Harga emas dan harga sawit mentah
Dengan pertumbuhan itu, akan mendorong inflasi karena masyarakat lebih konsumtif sehingga membutuhkan banyak uang beredar. Dengan tingginya kebutuhan cadangan emas negara, tentunya akan mengatrol harga logam mulia.
Sementara minyak sawit mentah atau CPO, akan sangat bergantung pada ketentuan dari Eropa dan mengikuti harga minyak mentah.
Mendekati level Commodity Boom 2010-2011?
Senior Portfolio Manager of Samuel Aset Manajemen Agung Ramadoni mengatakan, hampir semua harga komoditas dalam kurun satu tahun terakhir meningkat cukup tajam, mendekati level commodity boom pada 2010-2011.
Namun hal ini perlu dicermati lebih dalam akankah berkelanjutan atau tidak.
Dia menilai, hal tersebut bergantung pada oil capital expenditure (capex) dari mayoritas perusahaan minyak di dunia. Oleh karena itu, untuk mestimulus mayoritas perusahaan minyak dunia mengeluarkan capex secara progresif, kondisi politik global harus lebih stabil dengan berhentinya konflik di Eropa.
“Sejauh ini capex mereka dibandingkan dengan 2011 atau 2014 masih terbilang jauh. Dari segi inventory masih sangat rendah. Baik dari copper, nikel, aluminium, dan timah masih terbilang rendah. Masih in early stage bagi commodity price saat ini. Jadi kita tunggu,” ujarnya.
Meski demikian, Agung melihat ekonomi dalam negeri dengan penuh optimisme. Misalnya di sektor ritel yang mulai ada perbaikan sejak 2020 lalu yang jatuh akibat terhantam pandemi.
Dari perbankan, likuiditas melimpah dengan tingkat kredit bermasalah yang terkendali.
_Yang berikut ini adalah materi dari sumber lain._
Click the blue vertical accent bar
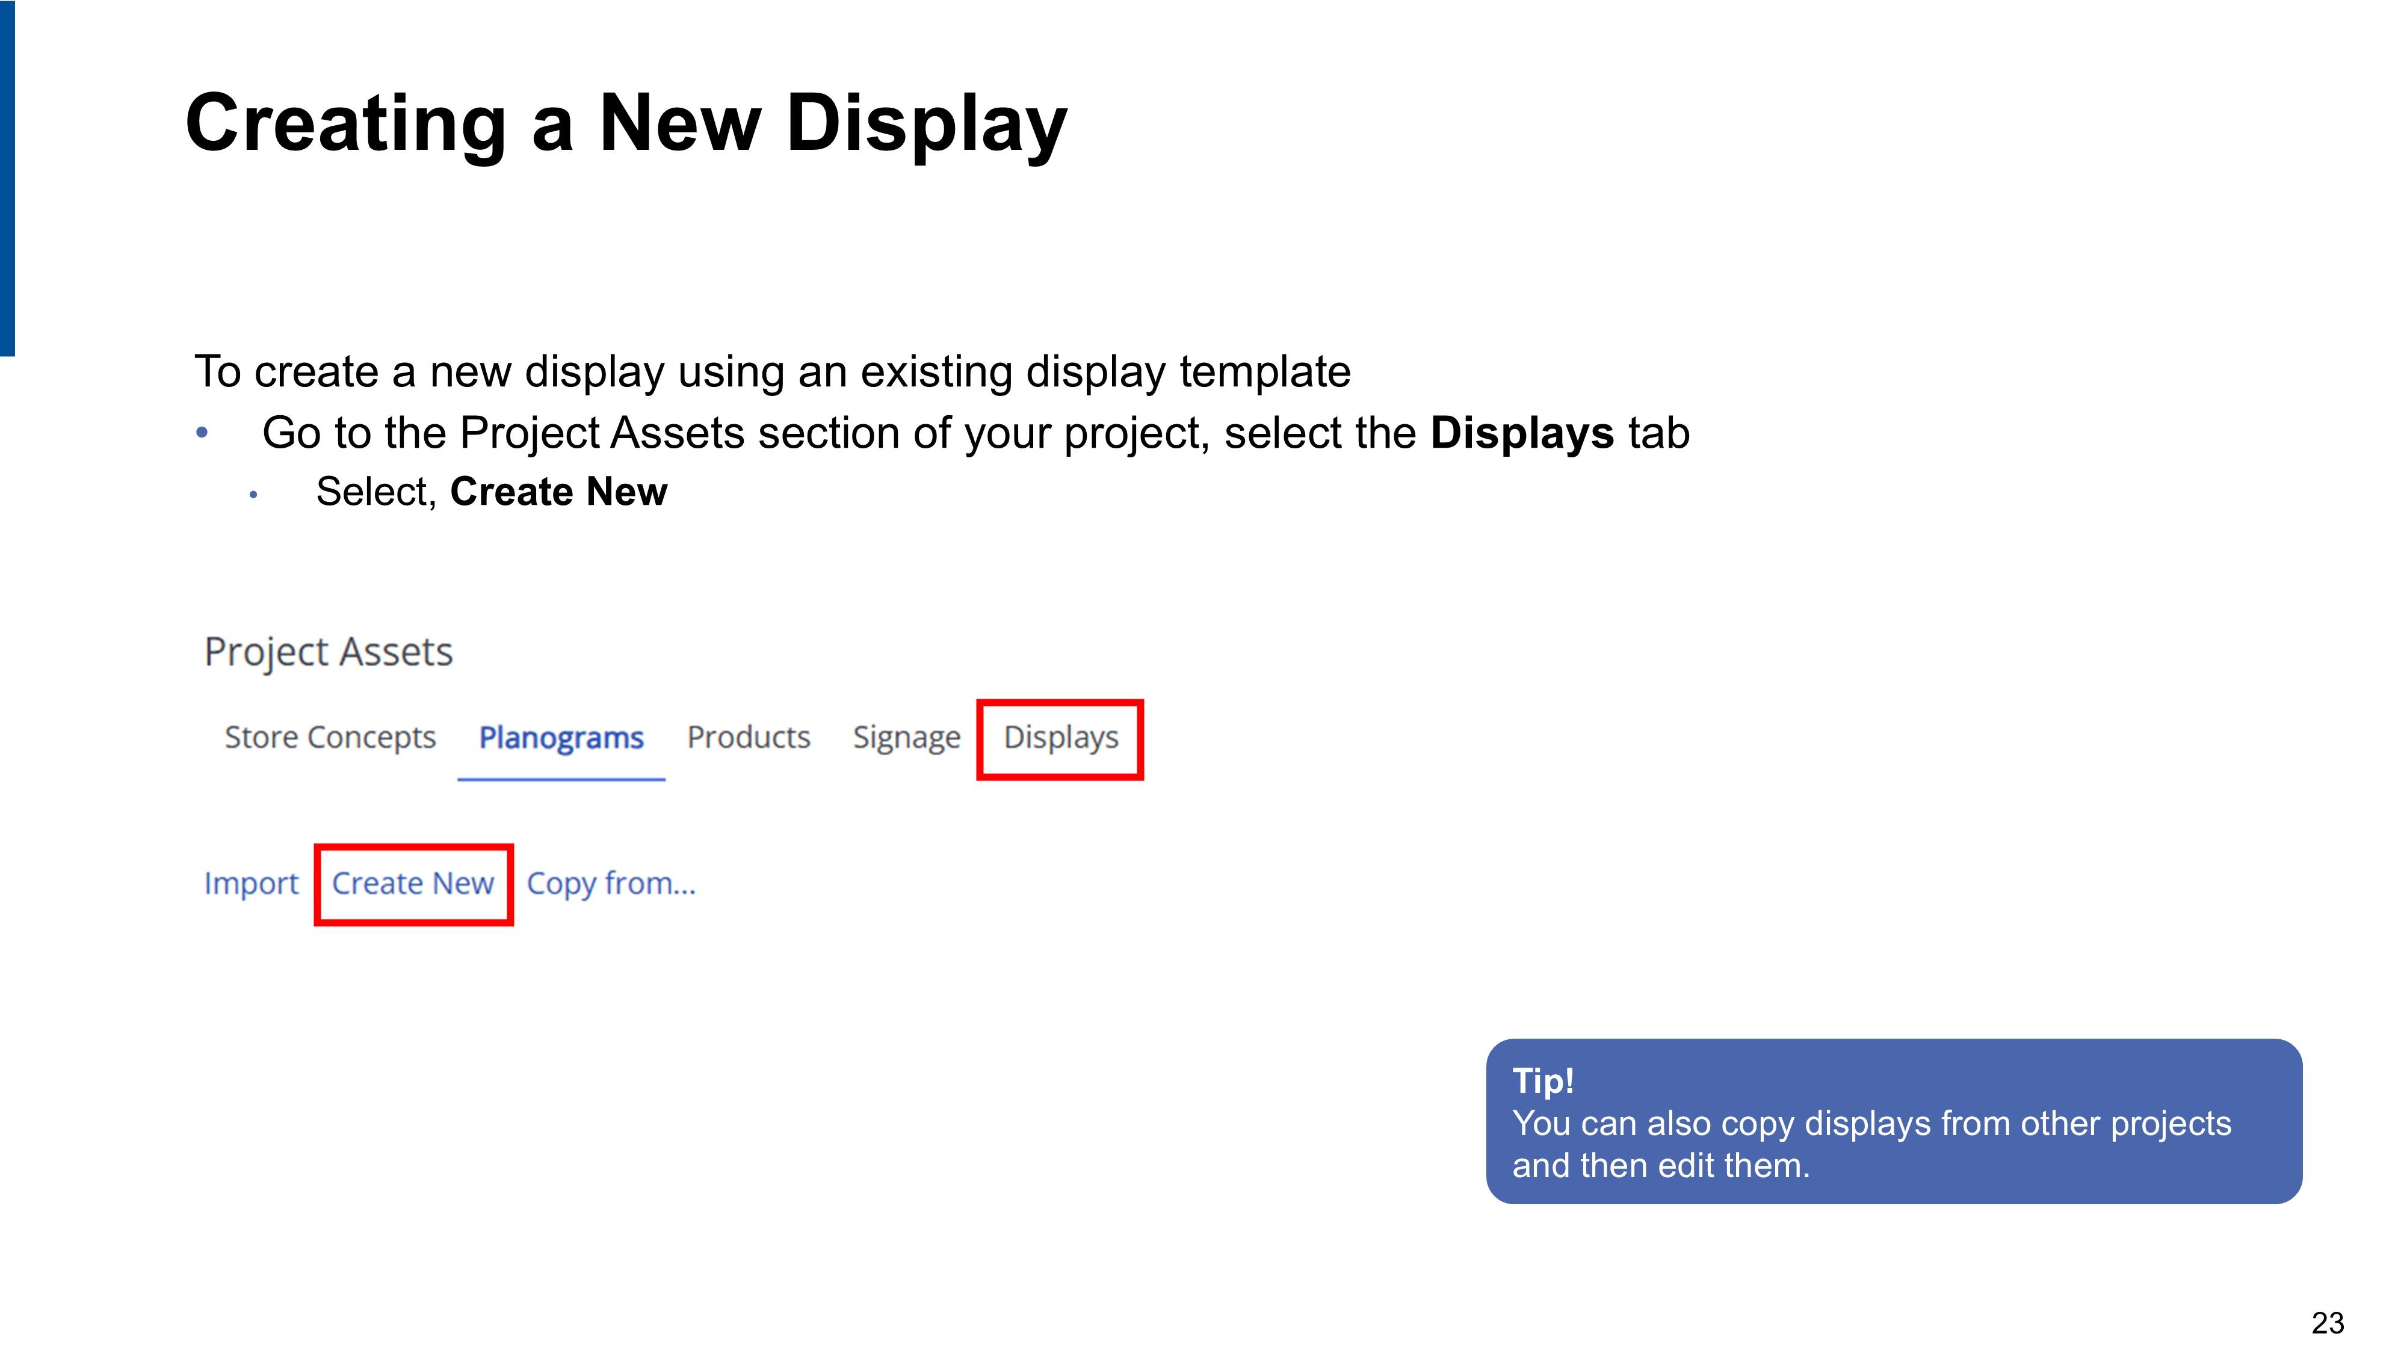 coord(7,178)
Hal itu pun mendorong ekonomi pulih lebih baik. Sehingga terlihat dari penjualan produk otomotif dan properti yang meningkat.
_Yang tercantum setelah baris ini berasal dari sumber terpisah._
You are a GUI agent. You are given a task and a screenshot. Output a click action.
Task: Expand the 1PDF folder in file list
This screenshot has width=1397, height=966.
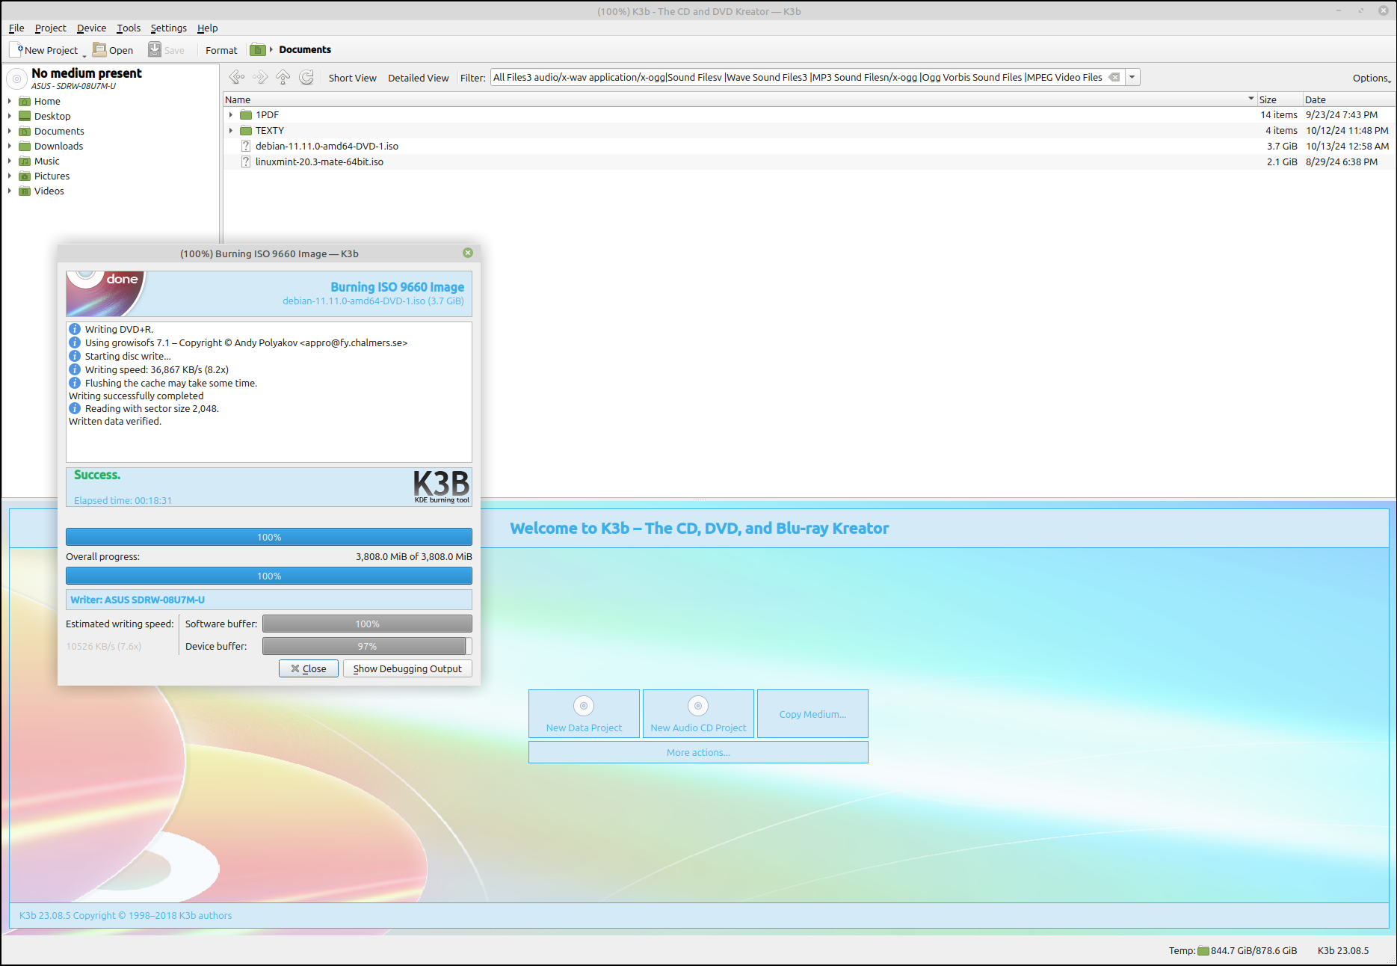[231, 115]
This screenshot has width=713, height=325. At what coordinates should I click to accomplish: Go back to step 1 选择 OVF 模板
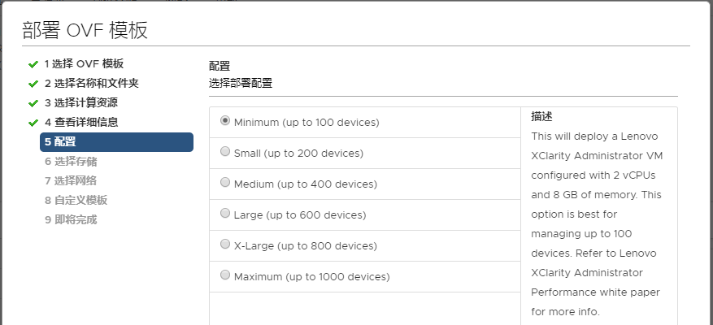(x=84, y=64)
Investor diminta cermat dan tak panik pada berita-berita soal perang
Dalam kesempatan yang sama, Founder of GaleriSaham.com Rio Rizaldi mengimbau untuk bersikap lebih hati-hati dalam berinvestasi.
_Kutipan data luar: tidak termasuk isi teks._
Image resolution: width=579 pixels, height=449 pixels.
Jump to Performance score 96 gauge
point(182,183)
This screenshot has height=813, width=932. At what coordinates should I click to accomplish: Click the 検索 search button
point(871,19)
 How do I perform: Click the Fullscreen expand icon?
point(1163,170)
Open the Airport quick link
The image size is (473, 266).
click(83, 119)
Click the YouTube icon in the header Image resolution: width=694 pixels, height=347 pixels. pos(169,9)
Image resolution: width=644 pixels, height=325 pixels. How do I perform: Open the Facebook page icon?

Indikator-indikator ekonomi menurutnya harus dilihat untuk menentukan price action. Di mana pasokan dan permintaan sangat berpengaruh termasuk sentimen positif maupun pesimisme.
Oleh karena itu, sebenarnya lebih baik jika kondisi ekonomi bertumbuh pada kondisi ideal tanpa adanya konflik seperti yang sedang terjadi di Benua Biru.
“Investor harus tahu konsep dasar pergerakan harga, tidak hanya melihat impact perang Rusia vs Ukraina, tapi proyeksi ekonomi Indonesia, defisit neraca perdagangan, dan lainnya. Untuk itu, investor perlu aware untuk sentimen market sekarang dan akan datang tetapi tidak perlu reaktif terhadap berita-berita sekarang,” ujar Rio.
Rio menekankan, investor di dalam negeri jangan panik menghadapi sentimen konflik Rusia-Ukraina terhadap pasar, yang kemudian menjual sahamnya. Dengan selalu melihat kondisi fundamental usaha emiten.
“Sebagai investor harus mengikuti konsep pebisnis yaitu mencari jalan supaya survive. Mereka berusaha tetap bertahan bahkan growing dalam kondisi apapun. Mungkin trader bisa mengikuti pebisnis.
Sehingga lebih siap dengan segala keadaan dan berusaha terus tumbuh,” tambah Rio.
Rekomendasi saham yang terimbas isu positif
Founder of Syariah Saham Asep M. Saepul Islam atau akrab disapa Mang Amsi dalam acara tersebut merekomendasikan beberapa saham dalam konteks sentimen masalah geopolitik Rusia-Ukraina.
Dia mengatakan investor bisa berinvestasi pada saham-saham emiten yang terimbas dampak positif dari isu tersebut, seperti UNTR, AALI, INCO, BTPS, ITMG, hingga SIDO.
“Ini karena mereka sudah rilis laporan akhir tahun dan kinerjanya signifikan naik. Kalau yang full year 2021 membukukan kinerja moncer, terlebih lagi ditopang kenaikan harga CPO, nikel dan batu bara untuk ITMG, AALI, INCO dan UNTR. Rasio utangnya masih di bawah 1 (DER < 1),” ujar Saepul.